The class divide is the most obvious dividing line, but it is not the only one. Here are some of the many ways, beyond class, that the COVID-19 downturn has worsened and deepened pre-existing economic inequality.
- Race: White Americans have recovered more than half of lost pandemic jobs; Black Americans just over a third. Latinx Americans, reports the Post, “saw the steepest initial employment losses and still have the most ground to make up to reach pre-pandemic employment.” Among women, white women “have recovered 61 percent of the jobs they lost—the most of any demographic group—while Black women have recovered only 34 percent, according to Labor Department data through August.”
- Gender: “Mothers of children ages six to 17 saw employment fall by about a third more than fathers of children the same age, and mothers are returning to work at a much slower rate.” Mothers of children ages six to 12—the elementary school years—have, the Post indicates, “recovered fewer than 45 percent of jobs lost, while employment of fathers of children the same age is 70 percent back.”
- Age: Americans ages 25 to 34 have recovered only 43 percent of their lost jobs, compared to nearly half for the population as a whole.
- Education: Workers with college degrees have recovered 55 percent of their jobs, compared with less than 40 percent for workers with high school degrees. People with college educations were also far less likely to face job loss in the first place. The Post points out that there were “as many as six-in-ten college-educated employees working from home at the outset of the crisis, compared with about one-in-seven who have only high school diplomas.”
Overall, the Post observes: “No other recession in modern history has so pummeled society’s most vulnerable. The Great Recession of 2008 and 2009 caused similar job losses across the income spectrum, as Wall Street bankers and other white-collar workers were handed pink slips alongside factory and restaurant workers.”
“It’s an even more unequal recession than usual,” concurs Ben Bernanke, who chaired the Federal Reserve during the Great Recession. Bernanke adds, “The sectors most deeply affected by COVID disproportionately employ women, [people of color], and lower-income workers.”
And a full and complete recovery is not expected for some time yet. Right now, the Federal Reserve is predicting that overall unemployment will not near pre-pandemic levels until the end of 2023.
Now, let’s go back to the proper role of nonprofits in all of this. The playbook usually says to eschew economic policy unless it specifically affects an organization’s mission. But at this point, inaction is a violation of fiduciary responsibility. If your mission is in health, education, childcare, community economic development, or social services—to name just a few leading areas of nonprofit activity—ask yourself just how your nonprofit could fail to be devastated by these stunning numbers. We know that poverty, along with systemic racism, places people at risk for all manner of health risks that regularly end in early mortality. The pandemic has definitively proved that once again.
Sadly, it falls to an economist to underscore the obvious. As Mark Zandi, chief economist at Moody’s Analytics, tells the Post, “There are very clear winners and losers here. The losers are just being completely crushed. If the winners fail to help bring the losers along, everyone will lose. Things feel like they are at a breaking point from a societal perspective.”

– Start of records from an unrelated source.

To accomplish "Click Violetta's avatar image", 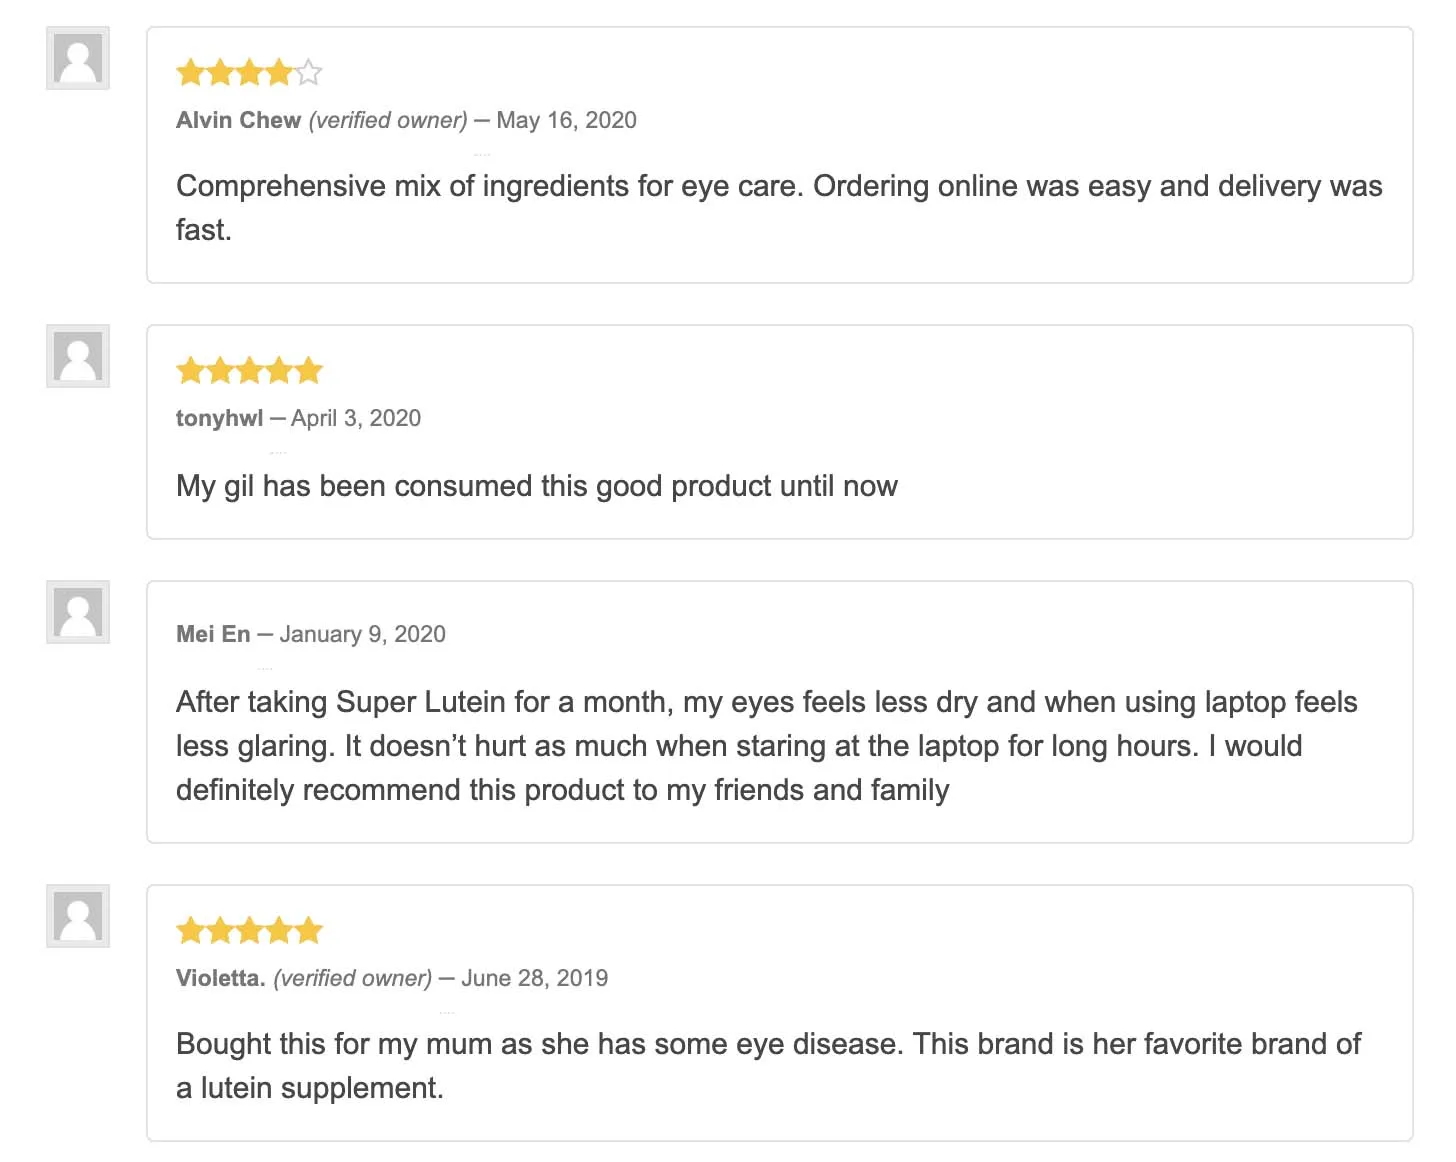I will pos(78,916).
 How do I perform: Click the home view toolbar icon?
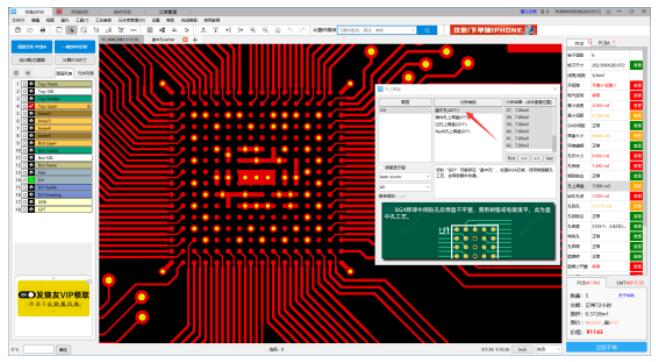pyautogui.click(x=277, y=30)
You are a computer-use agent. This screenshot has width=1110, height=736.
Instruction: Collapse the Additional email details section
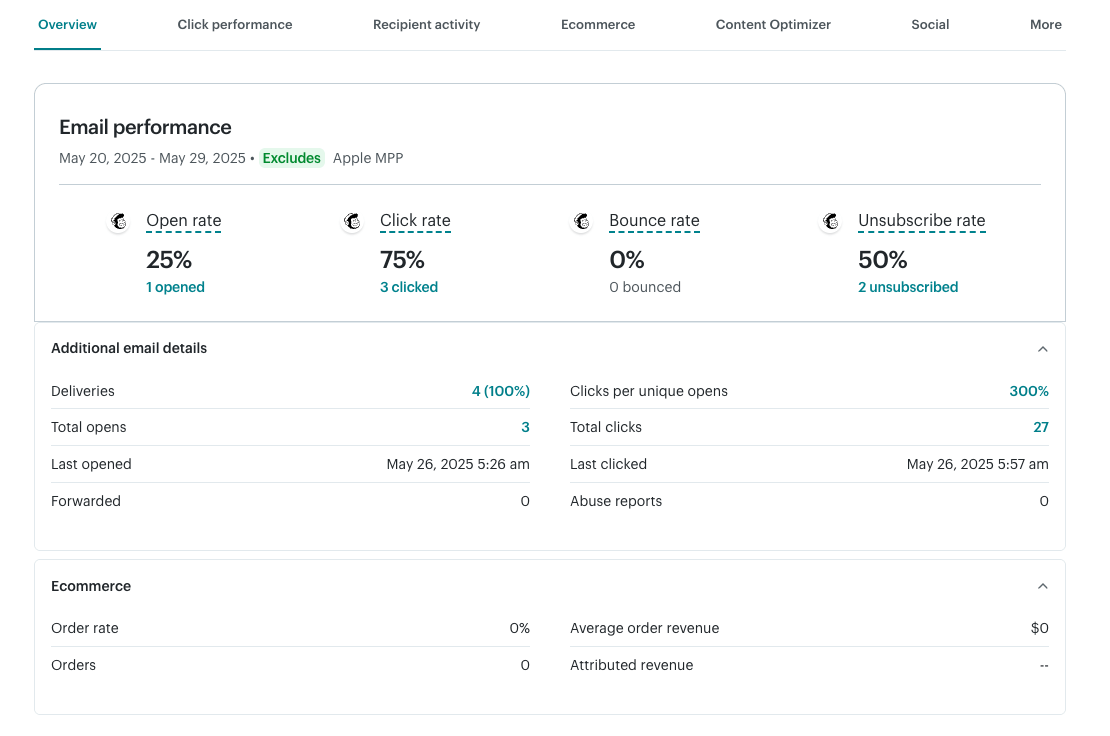click(x=1043, y=348)
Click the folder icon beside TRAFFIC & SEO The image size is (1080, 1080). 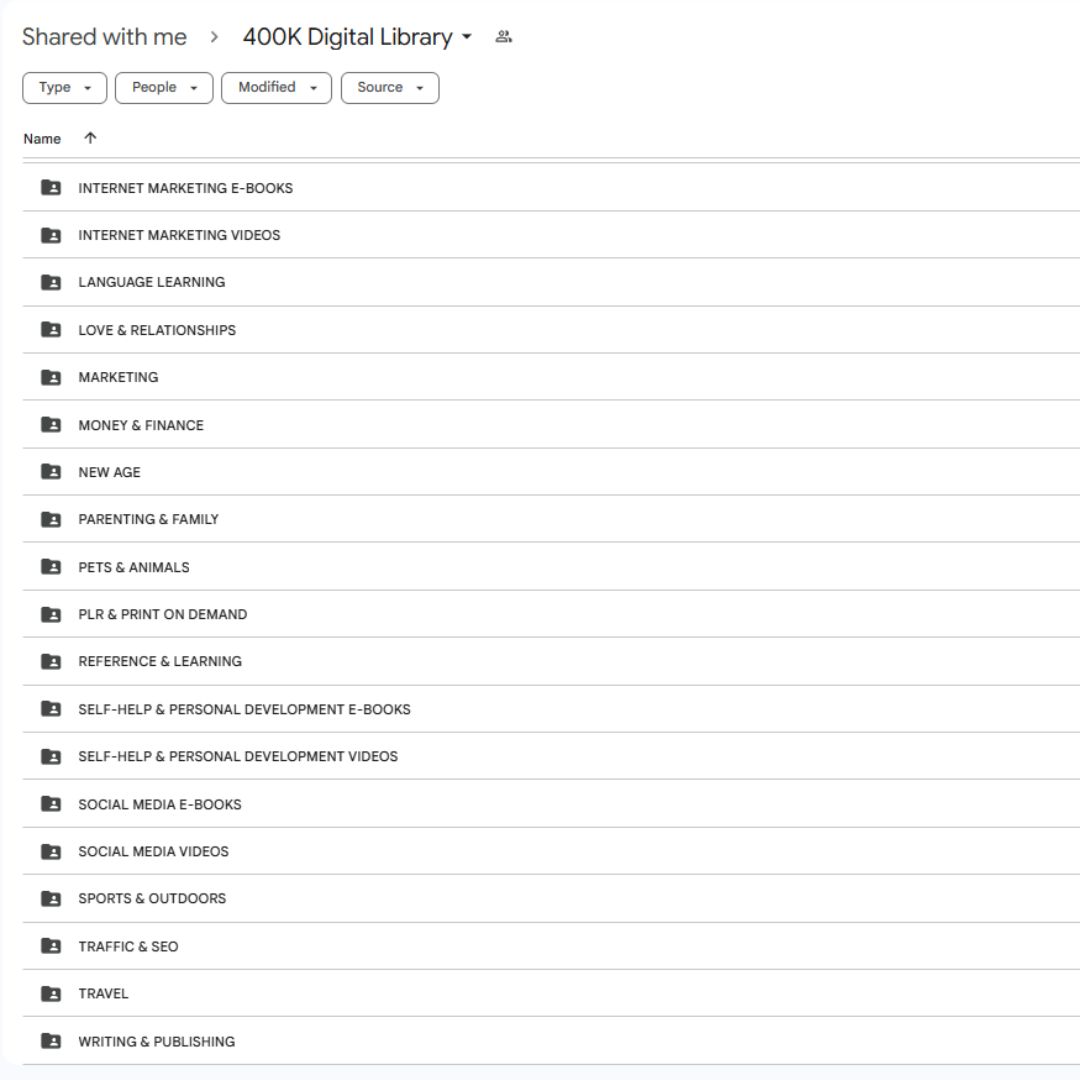(51, 946)
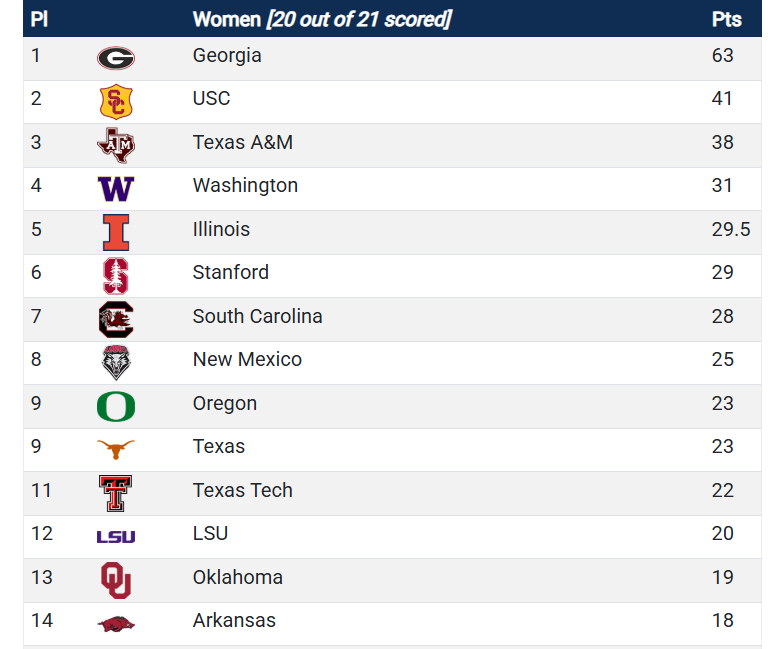Screen dimensions: 768x649
Task: Open the South Carolina team link
Action: pyautogui.click(x=258, y=316)
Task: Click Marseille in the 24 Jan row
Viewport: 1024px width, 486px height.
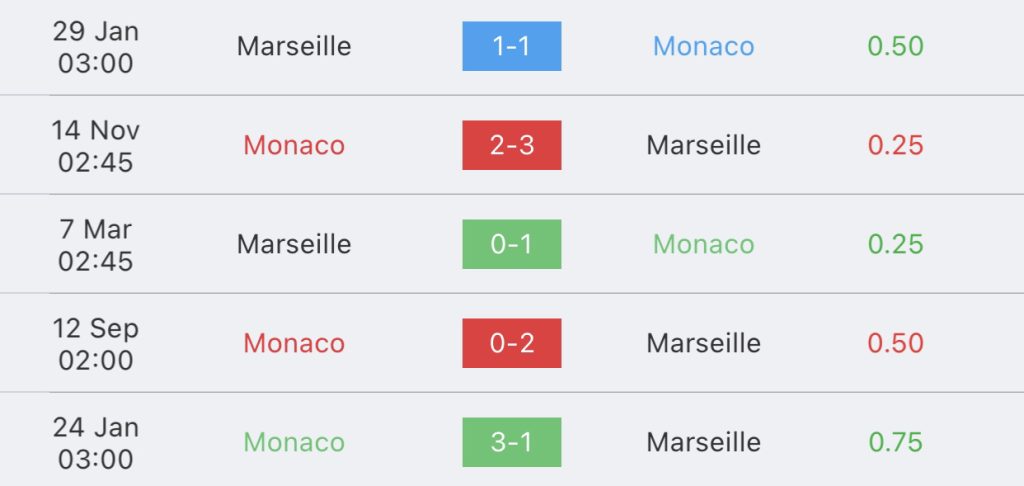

Preventing society from breaking? That would seem to be a key nonprofit raison d’être.
These are, to be sure, very scary times. And if we’re honest, finding the answers will require experimenting—and not everything tried will succeed. But some pieces of what we need are obvious. In the immediate term, that includes relief—unemployment insurance, money to keep people in homes, money to schools, money to states and localities, to name a few things. And then there is the need to shift the ownership of assets, so that the economy is never again so absurdly concentrated among a white elite few as it is today.
The unacknowledged reality is that many nonprofit leaders and board members are in that top quartile on that Washington Post graph. It is so easy to forget our fellow Americans. But our fellow Americans may not so easily forget what we did—or did not do—in our hour of greatest need.